Dios nos atiende siempre. También cuando parece que no quiere enterarse de nuestro dolor y sufrimiento. Dios calla, es verdad, pero su silencio tiene un valor; es una ocasión para probar nuestra confianza y nuestra fe. Por eso, como el salmista, siempre podremos decir que nos refugiaremos seguros y tranquilos a la sombra de sus alas.

"Yo te invoco porque tú me respondes, Dios mío" (Sal 16, 6) Esos clamores, con ese atrevimiento casi insolente del salmista, no son otra cosa que la manifestación viva de una fe profunda en Dios, de una confianza filial llena de ternura y de piedad. Son palabras que suponen la bondad sin límites del Señor, la sabiduría suprema de su Providencia. Frases que aceptan, además, los planes divinos por penosos que parezcan.

Tú me respondes, dice el salmista con sencillez. También nosotros lo podemos decir, porque también a nosotros nos atiende y nos responde cada vez que acudimos confiados a él, pidiendo a voces si es preciso, que tenga compasión y nos ayude en la prueba y en el sufrimiento.

Por todo ello la oración ha de ser algo muy personal, una conversación en que las palabras las pongamos nosotros y no las tomemos prestadas. Ha de ocurrir lo mismo que entre los enamorados o en los que sufren, que no necesitan que nadie les sugiera al oído lo que tienen que decir, eso que llevan muy dentro y les quema en su corazón.

3.- "Que Jesucristo nuestro Señor y Dios nuestro Padre, que nos ha amado tanto..." (2 Ts 2, 15) Cuántas veces el corazón y la mente de Pablo se elevan a Dios para dirigirle una ferviente plegaria. Sus cartas están llenas de oraciones, de súplicas que salen espontáneas de su pluma, y que manifiestan el alto grado de unión íntima con Dios que él vivía. Y junto a esas plegarias sencillas, brotan unas ideas luminosas que revelan más y más el amor inmenso de Dios. Ese Dios, nuestro Padre, que tanto nos ha amado y nos proporciona un consuelo permanente y suscita en nosotros una gran esperanza.

■ Información proporcionada ■

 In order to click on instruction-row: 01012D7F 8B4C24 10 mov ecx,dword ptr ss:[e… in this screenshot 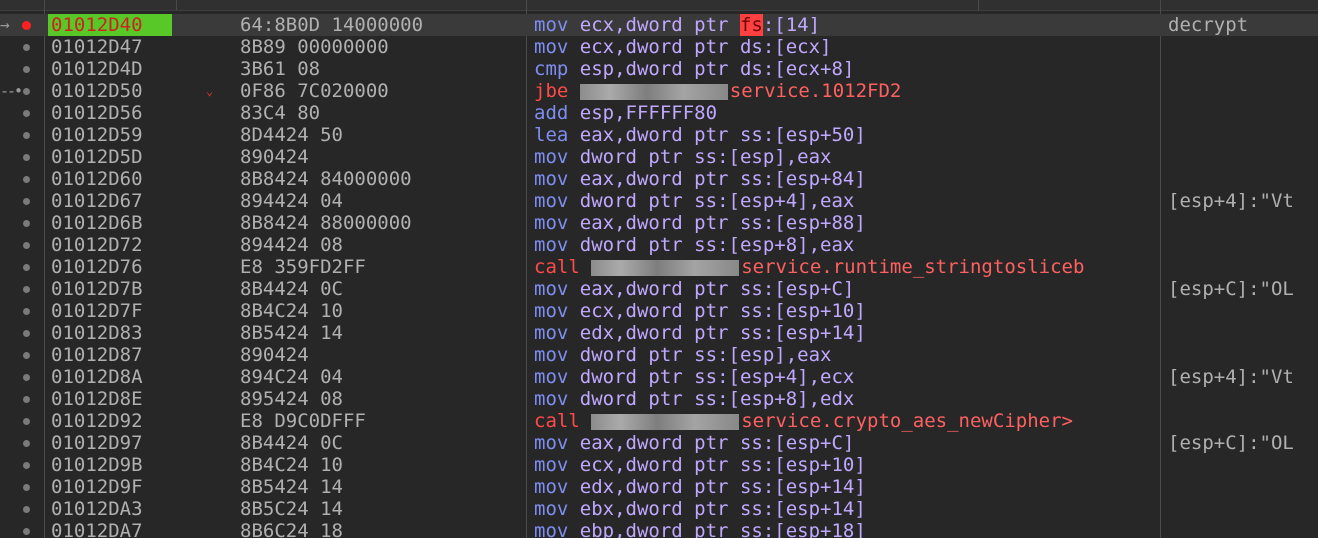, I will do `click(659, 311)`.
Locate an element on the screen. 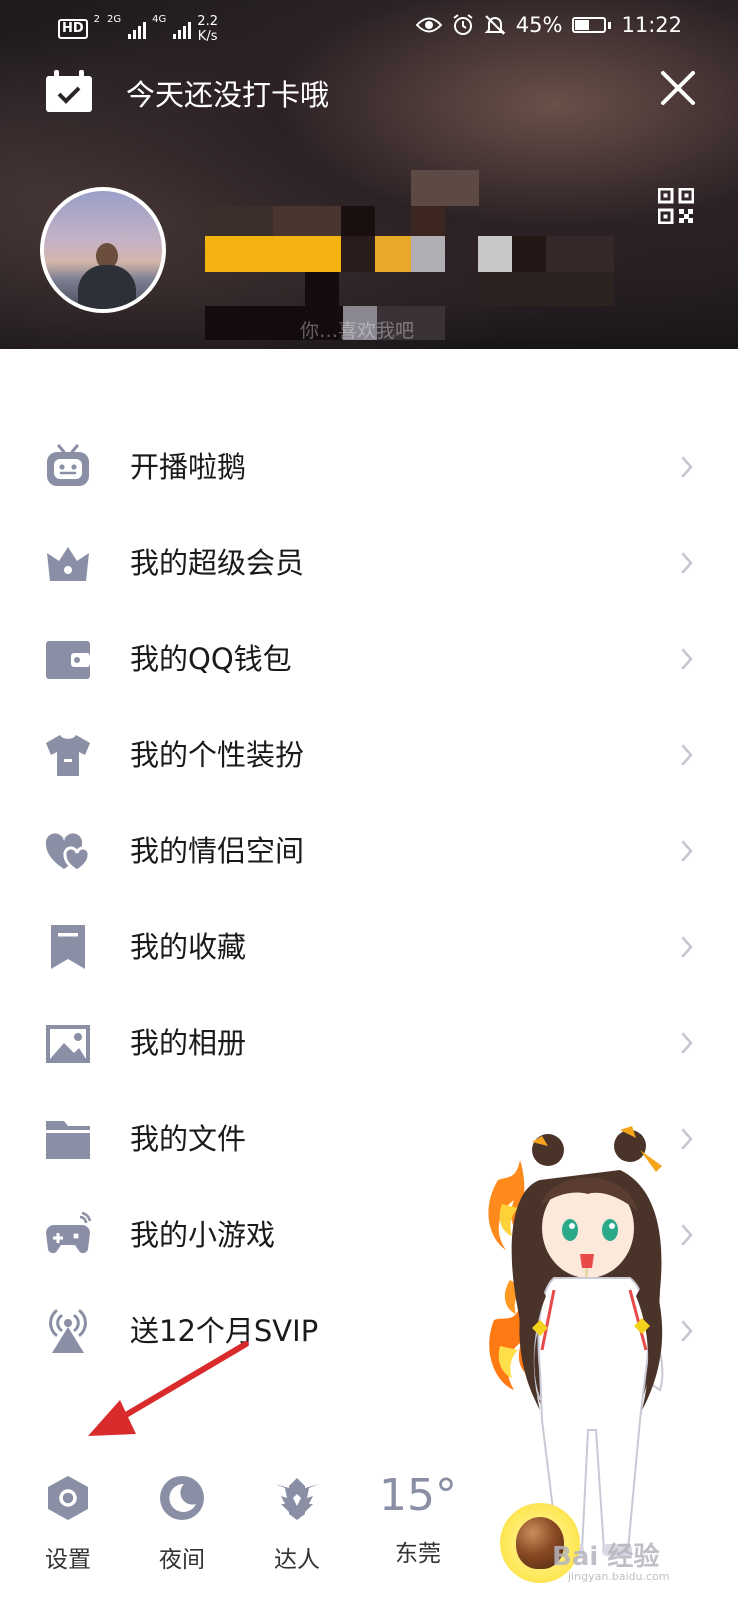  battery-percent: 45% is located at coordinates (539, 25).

--

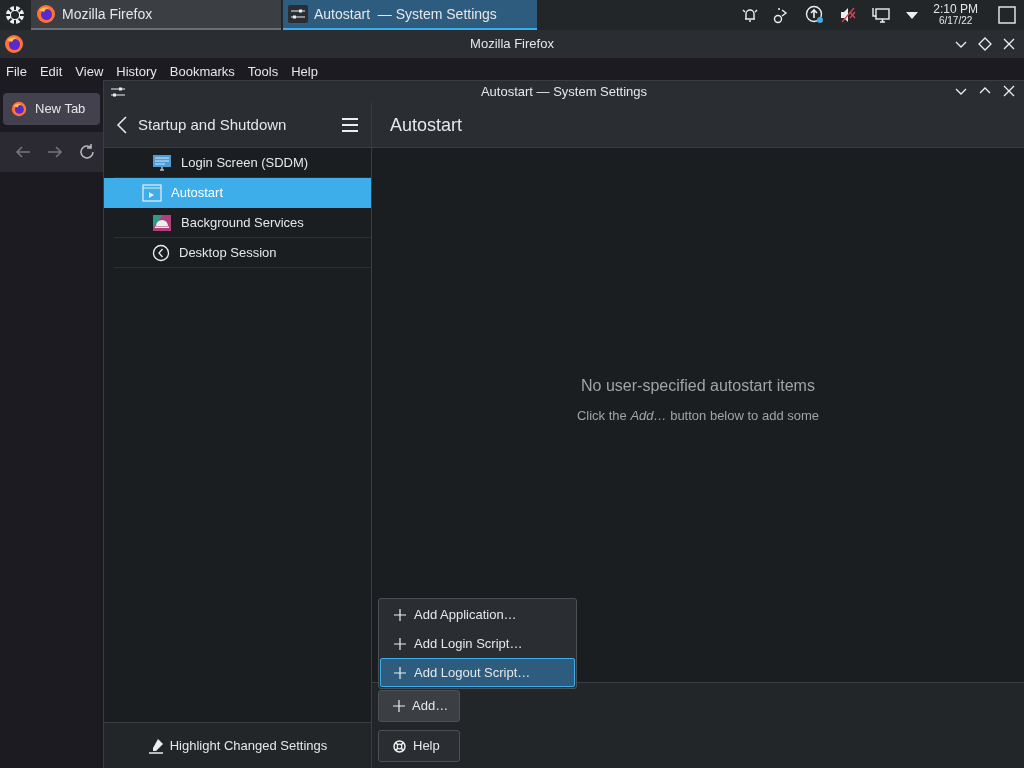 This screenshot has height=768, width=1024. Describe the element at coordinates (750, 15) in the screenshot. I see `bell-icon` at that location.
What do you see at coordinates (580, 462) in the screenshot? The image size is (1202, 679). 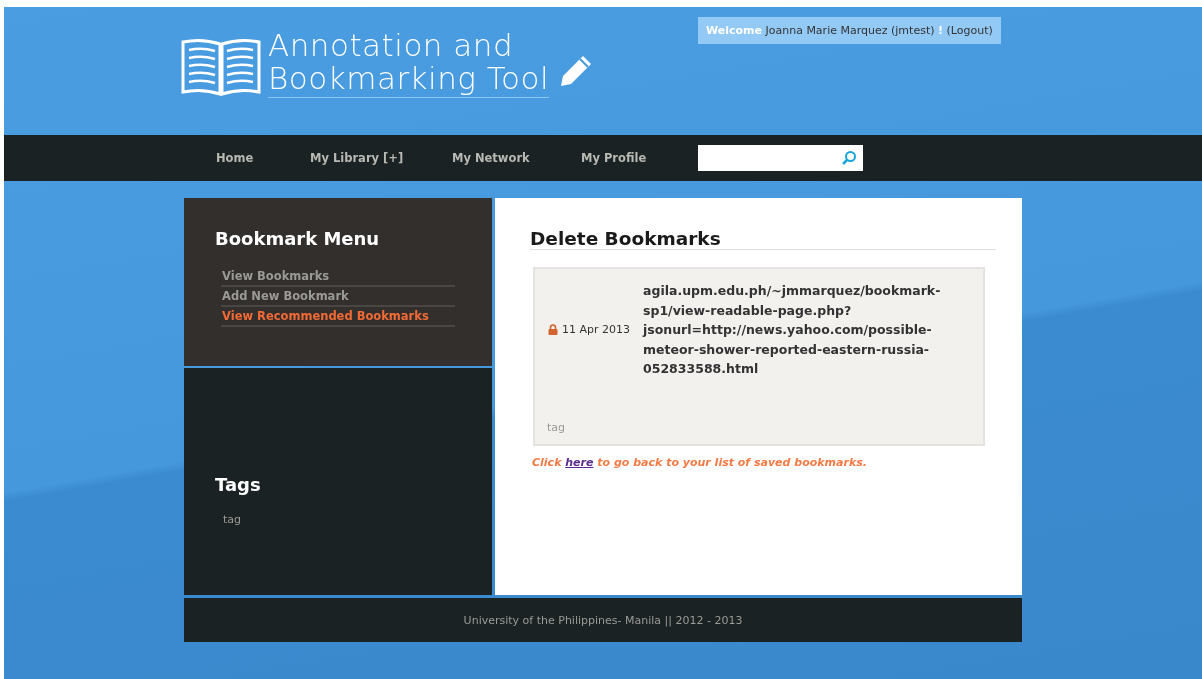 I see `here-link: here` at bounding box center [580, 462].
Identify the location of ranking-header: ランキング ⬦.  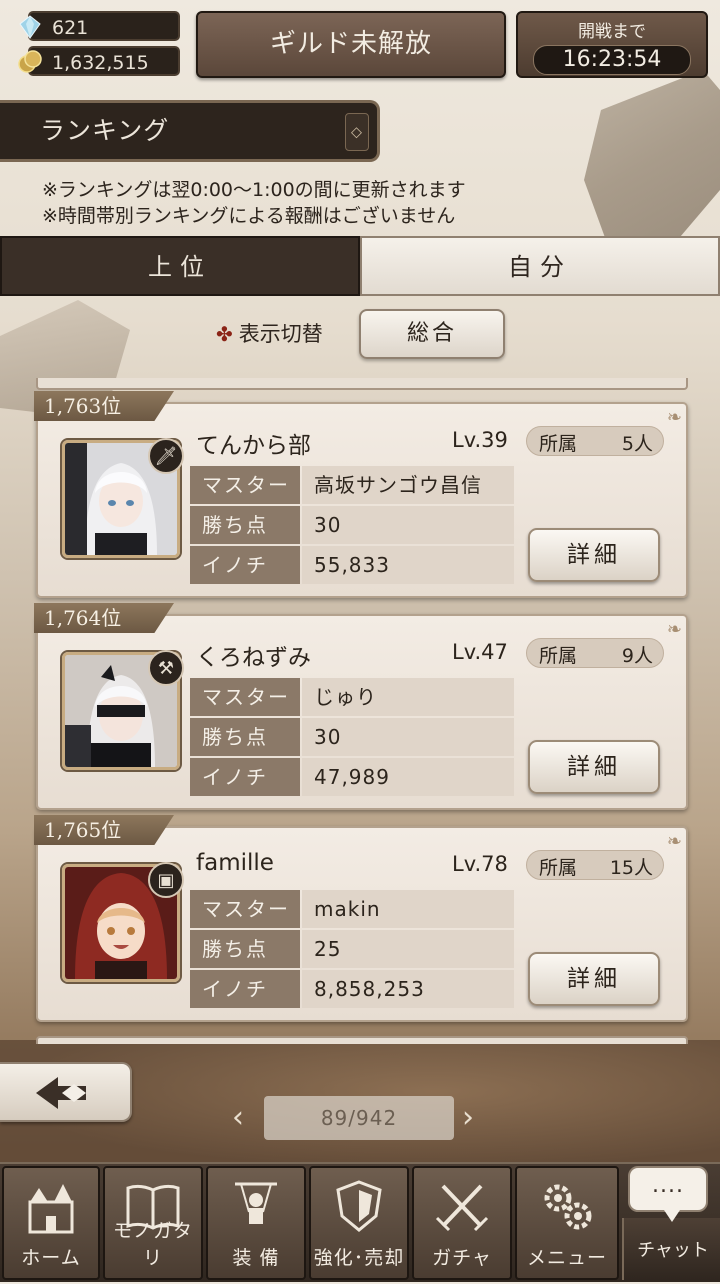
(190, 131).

--

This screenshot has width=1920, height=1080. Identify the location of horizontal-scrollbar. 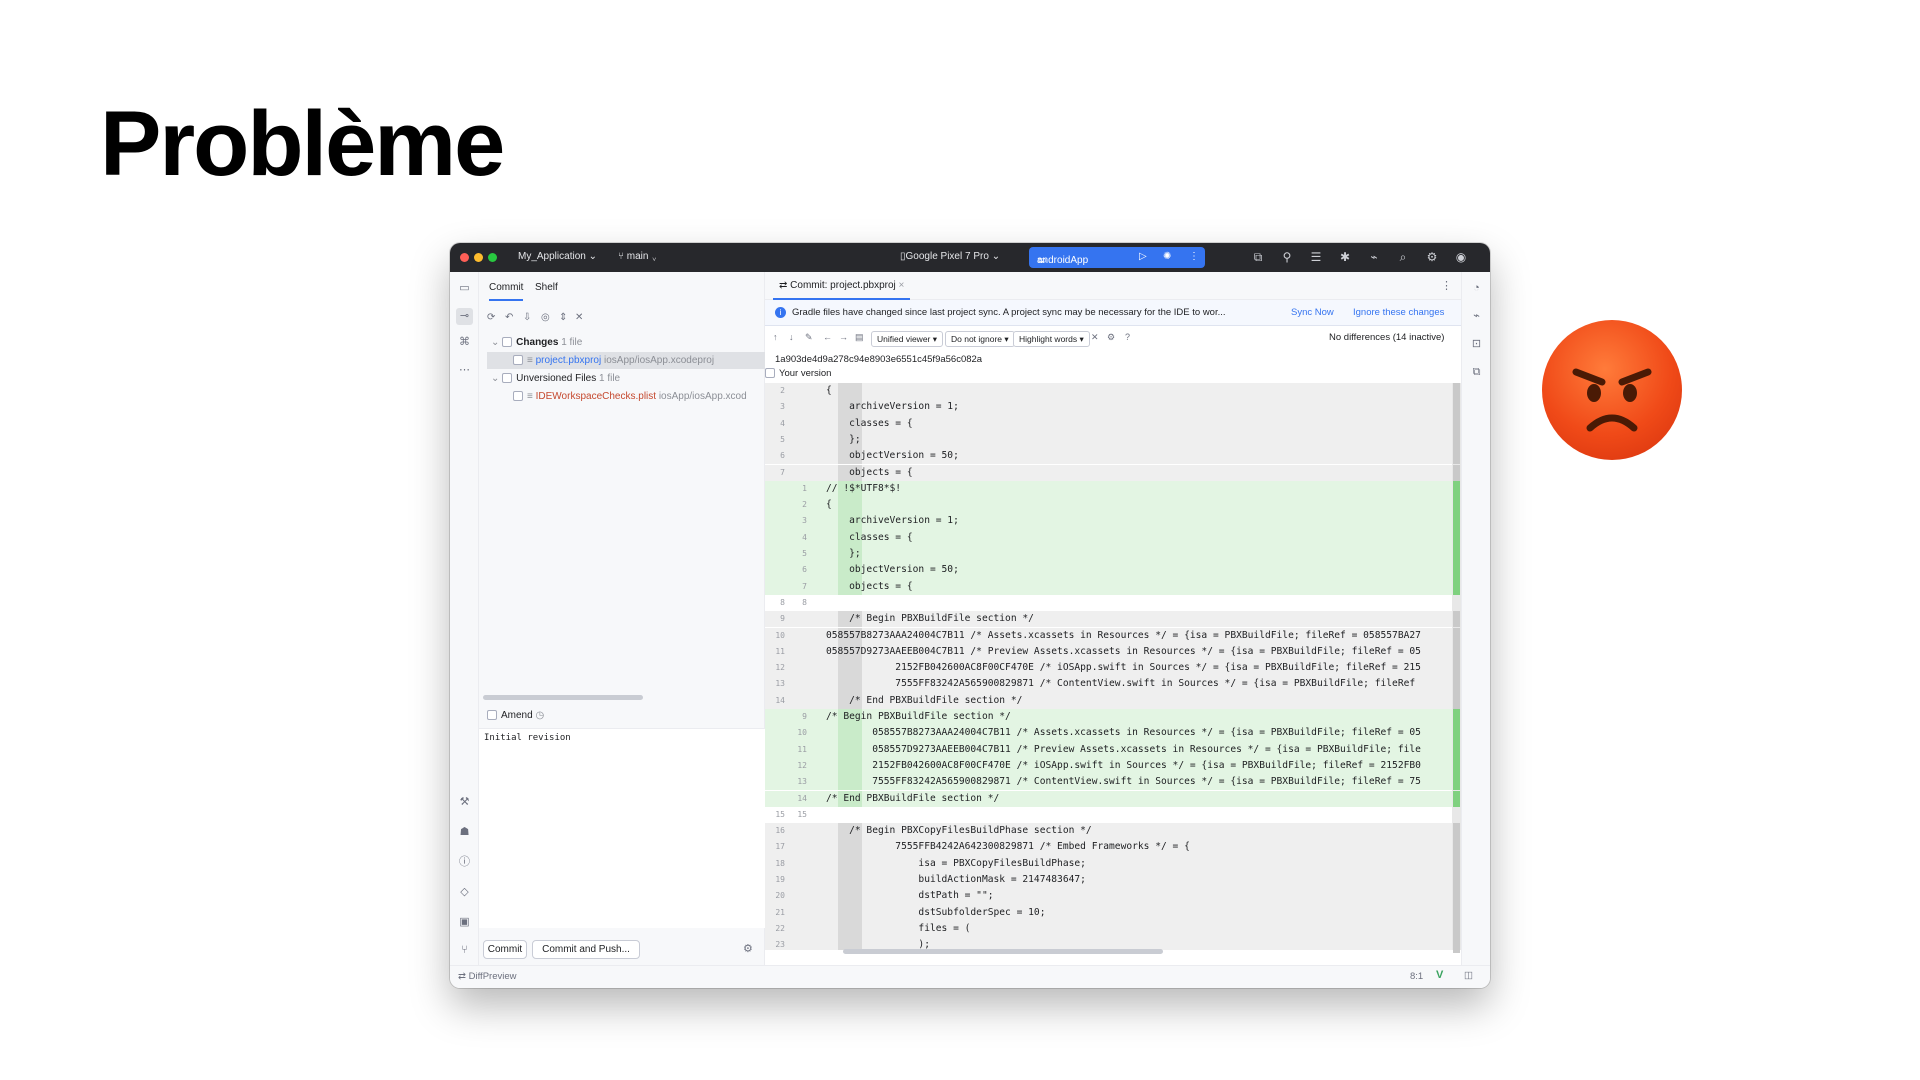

■ Tarea asignada ■
Según el pasaje, ¿qué valor tiene el silencio de Dios? Los registros son un material aparte, sin relación con el pasaje.

■ Respuesta al problema ■
Es una ocasión para probar nuestra confianza y nuestra fe.